[…]
Испрашивая Ваше благословение и поручая себя Вашим св. молитвам, с чувством искреннейшего уважения и преданности имею честь быть Ваш покорный послушник
Архимандрит Игнатий.
13 апреля 1857 года.
Письмо 19
К рясофорному послушнику Оптиной пустыни о. Петру. О достоинстве книги преподобного Георгия
Преподобный отец Петр!
Приятнейшее письмо Ваше и при оном посылку с книгами получил. Премного благодарю
за книги. Потому и беспокоил Вас покорнейшею просьбою о доставлении мне несколько экземпляров, что, прочитав присланную Вами книгу, усмотрел духовность ее и пожелал, дабы таковая душеспасительная книга была известна моему дражайшему братству. […]
[…] Если же Вам угодно знать мое мнение о том, может ли книга писем святого Затворника получить премию, то Вам говорю мое мнение: не может, имея значительное достоинство духовное, а не имея плотского; ибо письма произнесены благодатию, не имея благоустройства человеческого слова.

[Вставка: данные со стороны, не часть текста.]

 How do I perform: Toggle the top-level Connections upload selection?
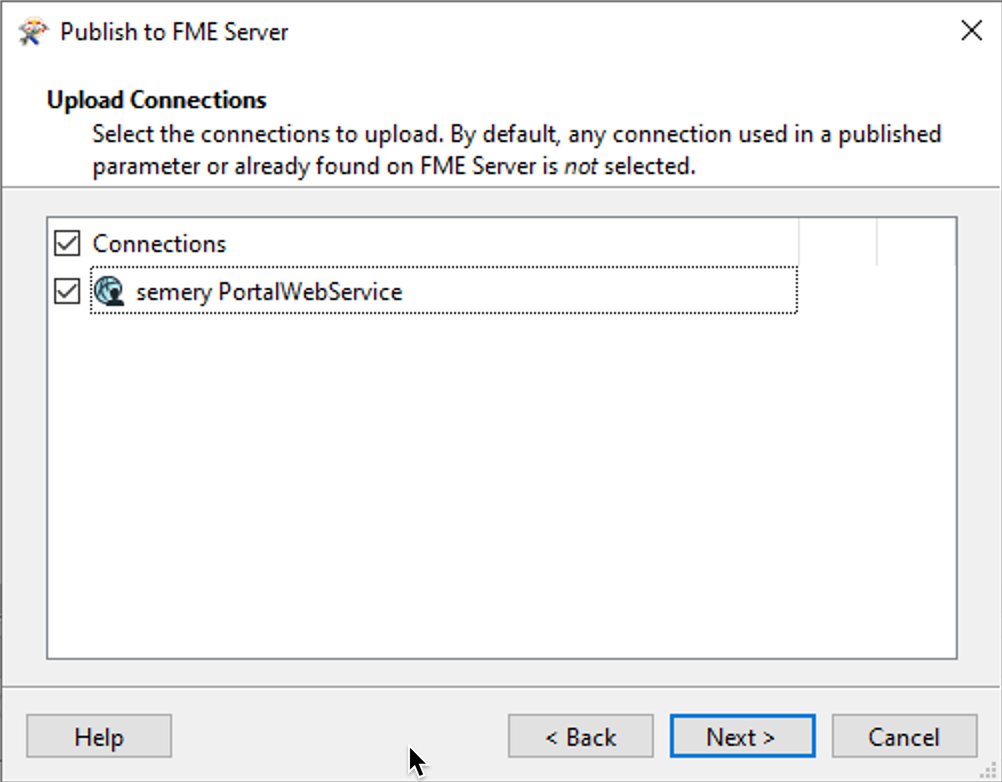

Слово же благодатное не может быть познано плотским человеком, который зрит только на внешность слова, и если сие внешнее слово не имеет внешнего устройства, то он всему ругается: юродство бо ему есть.
Прилагаемые при сем 50 рублей прошу принять яко ничтожную лепту для нового издания, – вместо желаемой Вами демидовской премии.

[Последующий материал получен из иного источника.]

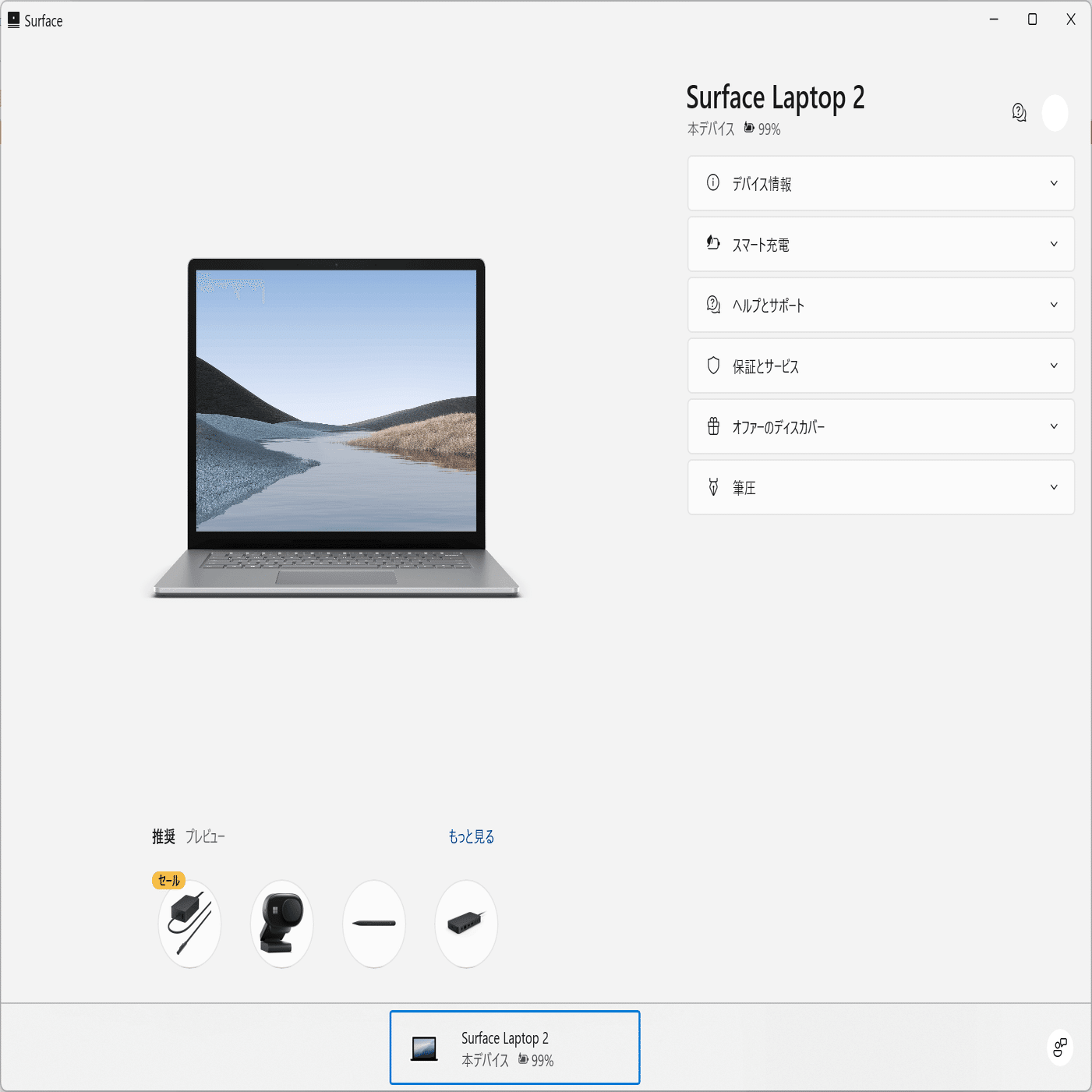Open the もっと見る link
Image resolution: width=1092 pixels, height=1092 pixels.
470,836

Прошу Ваших святых молитв.
7 августа 1839 года.
Письмо 20
К афонскому монаху Серафиму. О значении наставника в обучении умной молитве и о других вопросах
Ваше Высокопреподобие.
Возлюбленнейший о Господе отец Серафим! Сердечно благодарю Вас, что Вы на Святой Горе Афонской вспоминали о иноках, живущих близ шумной столицы, в монастыре, который тщетно называется пустынею. О постигших Вас скорбях я узнал отчасти от о. Архимандрита Иоанна, инспектора здешней Духовной академии. И кто из проплывающих житейское море не бывает орошен волнами его? Особенно если пловец – безответный инок.
Когда Вы были в Санкт-Петербурге, я сердечно желал видеть Вас наедине: потому что наедине надеялся побеседовать с Вами о глубинах монашеского жительства, вероятно, имеющего еще достойных делателей еще на Горе Афонской, несмотря на общее ослабление, которому подверглось монашество все и повсюду. Но я не сподобился сего: Вас сопровождало общество такого настроения, при котором должно, по наставлению некоторого
великого отца, скрывать таинственное монашеское сокровище. Вы молчали, потупя взор, как Израильтянин на Реках Вавилонских, а тот, кто сказал, хотя сказал и немногое, увидел впоследствии, что сказал излишнее и неуместное.